Apache Kafka
In this tutorial, we are going to use the Kafka Connect-based Sink Connector for YugabyteDB to store events from Apache Kafka into YugabyteDB using the YCQL API.
1. Start local cluster
Start a YugabyteDB cluster on your local machine. Check that you are able to connect to YugabyteDB using cqlsh
by doing the following.
$ ./bin/cqlsh localhost
Connected to local cluster at 127.0.0.1:9042.
[cqlsh 5.0.1 | Cassandra 3.9-SNAPSHOT | CQL spec 3.4.2 | Native protocol v4]
Use HELP for help.
cqlsh>
Create the table that would store the Kafka events.
cqlsh> CREATE KEYSPACE IF NOT EXISTS demo;
cqlsh> CREATE TABLE demo.test_table (key text, value bigint, ts timestamp, PRIMARY KEY (key));
2. Download Apache Kafka
Download from the Apache Kafka downloads page. This tutorial uses the 2.11
version of Apache Kafka.
$ mkdir -p ~/yb-kafka && cd ~/yb-kafka
$ wget http://apache.cs.utah.edu/kafka/2.0.0/kafka_2.11-2.0.0.tgz
$ tar xvfz kafka_2.11-2.0.0.tgz && cd kafka_2.11-2.0.0
3. Install the Kafka Sink Connector for YugabyteDB
Clone the git yb-kafka-connector
git repo.
$ cd ~/yb-kafka
$ git clone https://github.com/yugabyte/yb-kafka-connector.git
$ cd yb-kafka-connector/
Build the repo to get the connector jar.
$ mvn clean install -DskipTests
The connector jar yb-kafka-connnector-1.0.0.jar
is now placed in the ./target
directory. Copy this jar to the libs directory in Kafka Home.
$ cp ./target/yb-kafka-connnector-1.0.0.jar ~/yb-kafka/kafka_2.11-2.0.0/libs/
Go to the Kafka libs directory and get the additional jars that the connector depends on (including the driver for the YCQL API)
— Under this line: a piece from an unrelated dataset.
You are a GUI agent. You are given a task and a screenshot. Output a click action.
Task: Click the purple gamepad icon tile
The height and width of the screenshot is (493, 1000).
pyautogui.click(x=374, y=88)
$ cd ~/yb-kafka/kafka_2.11-2.0.0/libs/
$ wget http://central.maven.org/maven2/io/netty/netty-all/4.1.25.Final/netty-all-4.1.25.Final.jar
$ wget http://central.maven.org/maven2/com/yugabyte/cassandra-driver-core/3.2.0-yb-18/cassandra-driver-core-3.2.0-yb-18.jar
$ wget http://central.maven.org/maven2/com/codahale/metrics/metrics-core/3.0.1/metrics-core-3.0.1.jar
4. Start ZooKeeper and Kafka
Now you can start ZooKeeper and Kafka as shown below.
$ cd ~/yb-kafka/kafka_2.11-2.0.0
$ ./bin/zookeeper-server-start.sh config/zookeeper.properties &
$ ./bin/kafka-server-start.sh config/server.properties &
Now create the Kafka topic that will be used to persist messages in the YugabyteDB table we created earlier.
$ ./bin/kafka-topics.sh --create \
--zookeeper localhost:2181 \
--replication-factor 1 \
--partitions 1 \
--topic test
5. Start Kafka Sink Connector for YugabyteDB
At this point, we have YugabyteDB’s YCQL APU running at 9042 port with the test_table
table created in the demo
keyspace. We also have Kafka running at the 9092 port with the test_topic
topic created. We are ready to start the connector.
$ ./bin/connect-standalone.sh \
~/yb-kafka/yb-kafka-connector/resources/examples/kafka.connect.properties \
~/yb-kafka/yb-kafka-connector/resources/examples/yugabyte.sink.properties
The yugabyte.sink.properties
file used above (and shown below) has the configuration necessary for this sink to work correctly. You will have to change this file to the Kafka topic and YugabyteDB table necessary for your application.
# Sample yugabyte sink properties.
name=yugabyte-sink
connector.class=com.yb.connect.sink.YBSinkConnector
topics=test_topic
yugabyte.cql.keyspace=demo
yugabyte.cql.tablename=test_table
6. Produce events for Kafka
We can now produce some events into Kafka using the kafka-console-producer.sh
utility that ships with Kafka.
$ ~/yb-kafka/kafka_2.11-2.0.0/bin/kafka-console-producer.sh
--broker-list localhost:9092 \
--topic test_topic
Enter the following.
{"key" : "A", "value" : 1, "ts" : 1541559411000}
{"key" : "B", "value" : 2, "ts" : 1541559412000}
{"key" : "C", "value" : 3, "ts" : 1541559413000}
7. Verify events in YugabyteDB
The events above should now show up as rows in the YugabyteDB table.
cqlsh> SELECT * FROM demo.test_table;
key | value | ts
----+-------+---------------------------------
A | 1 | 2018-11-07 02:56:51.000000+0000
C | 3 | 2018-11-07 02:56:53.000000+0000
B | 2 | 2018-11-07 02:56:52.000000+0000